Kementrian Agraria dan Tata Ruang/Badan Pertanahan Nasional (ATR/BPN) mempunyai tugas berat, karena persoalan tanah baik terutama sengketa masih banyak terjadi. BPN menjadi Lembaga yang berwenang untuk mengeluarkan sertifikat yang menjadi dasar hukum kepemilikan tanah seseorang. “BPN menjalankan fungsinya, BPN akan mengadministrasi pertanahan tetapi dia punya jaringan dan melakukan koordinasi dengan pihak kepolisian. Kita bersama-sama melakukan early warning system,” kata Kepala Bagian Humas Kementrian ATR/BPN yang menerima FORUM Senin, 19 November 2018 di ruang kerjanya. Berikut perbincangan wartawan FORUM Julie Indahrini dan fotographer Abdul Farid dengan Horison. Selengkapnya;

Ada sebidang tanah yang bukti kepemilikannya berbentuk girik secara tiba-tiba dikuasai oleh orang lain yang telah memiliki sertifikat atas tanah tersebut. Padahal pemilik tanah tidak pernah merasa menjual. Singkat cerita kasus ditangani oleh Bareskrim dan kini disidangkan di PN Jakarta Barat. Yang ingin kami tanyakan, sertifikat itu muncul kan dikeluarkan oleh BPN sebagai Lembaga yang berwenang untuk itu. Bagaimana prosedur dan proses hingga sertifikat muncul?
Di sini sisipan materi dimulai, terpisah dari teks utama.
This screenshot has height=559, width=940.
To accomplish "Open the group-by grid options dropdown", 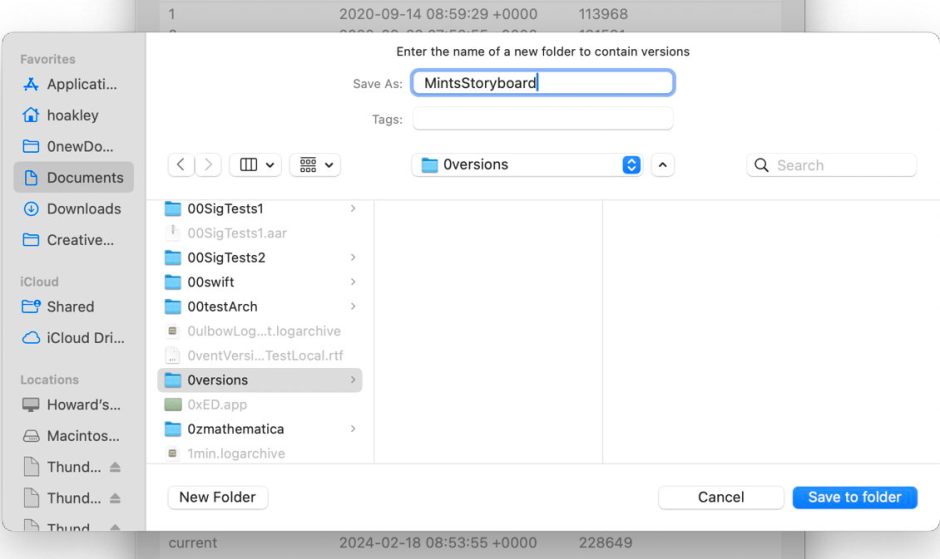I will tap(315, 165).
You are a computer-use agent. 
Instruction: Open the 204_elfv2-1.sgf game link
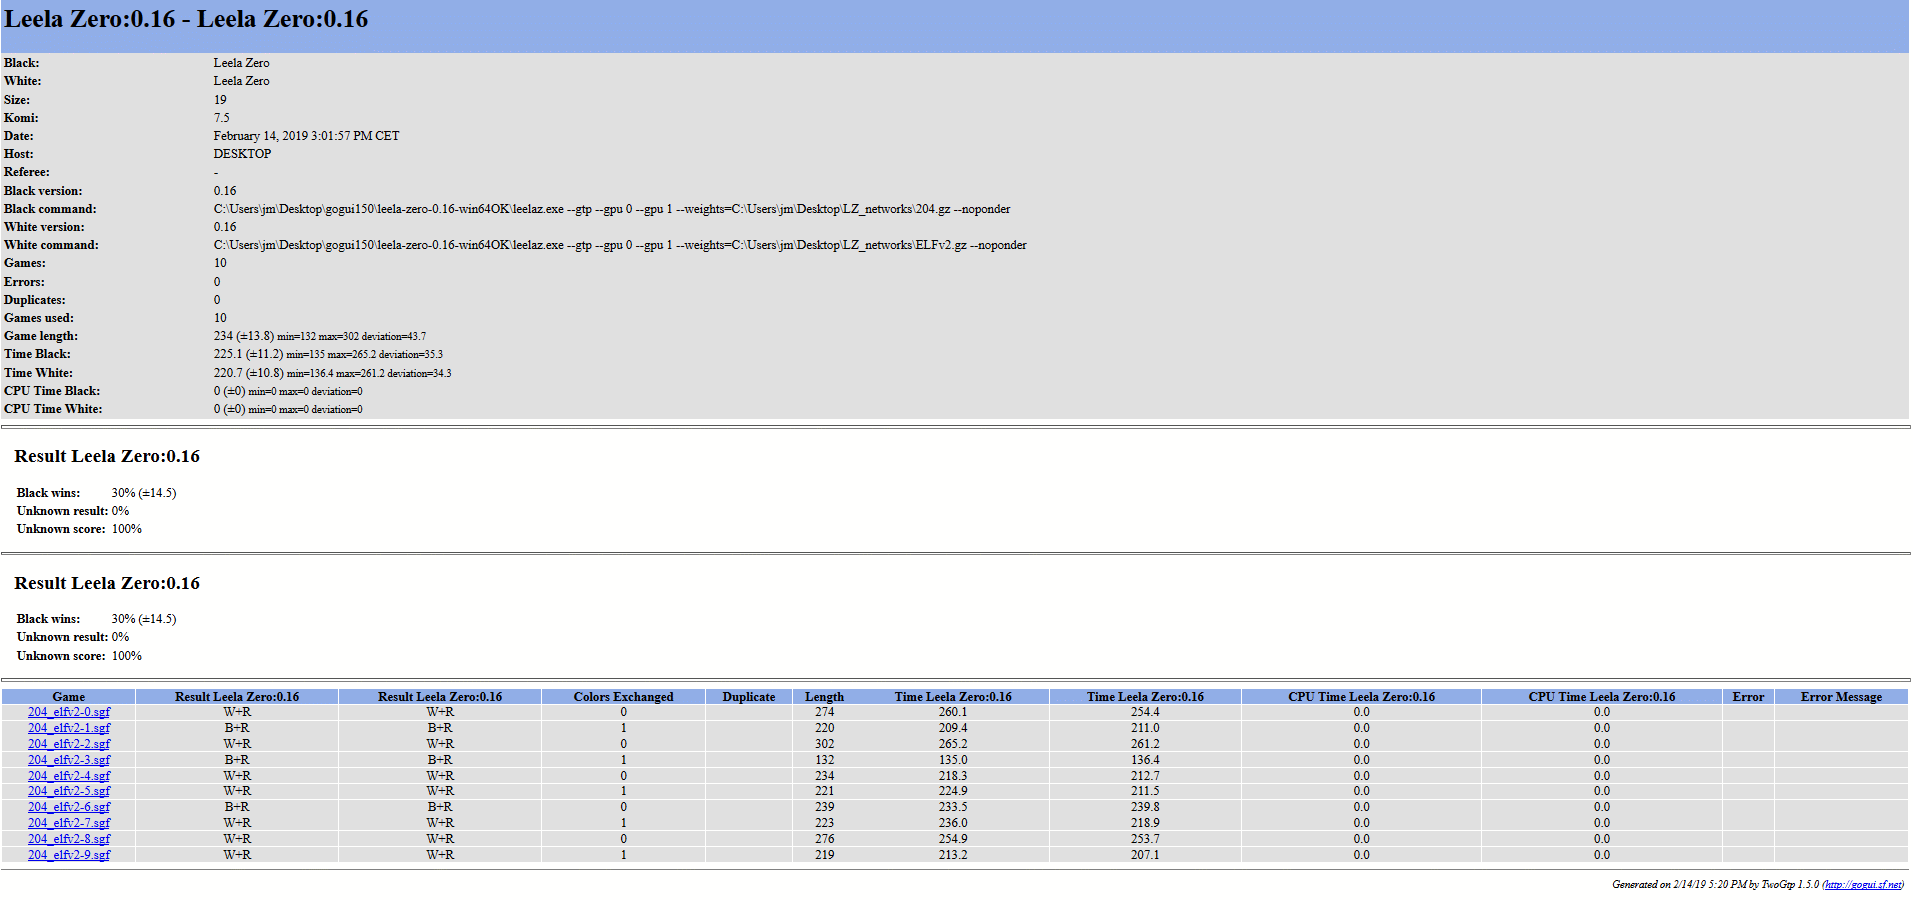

Ya, kalau sertifikat tanah memang menjadi kewenangan dan urusan BPN, tidak ada lembaga lain. Jadi begini, kalau ada tanah selama belum memiliki sertifikat maka BPN tidak tahu. Girik, letter C itu tidak terdata di BPN. Jadi proses sertifikat itu kalau di BPN namanya adalah proses pendaftaran tanah pertamakali. Kalau proses pendaftaran tanah pertamakali orang bisa datang membawa bermacam-macam dokumen yang dia klaim sebagai bukti bahwa dia menguasai tanah tersebut. Misalnya dia bawa girik, surat hibah, surat wasiat, pajak, macam-macamlah. Nah BPN kemudian dalam tugasnya melakukan administrasi pertanahan maka akan melakukan verifikasi apakah dokumen-dokumen ini sesuai dengan SOP (standard operation procedure). Ingat sesuai dengan SOP bukan dengan otentifikasinya. 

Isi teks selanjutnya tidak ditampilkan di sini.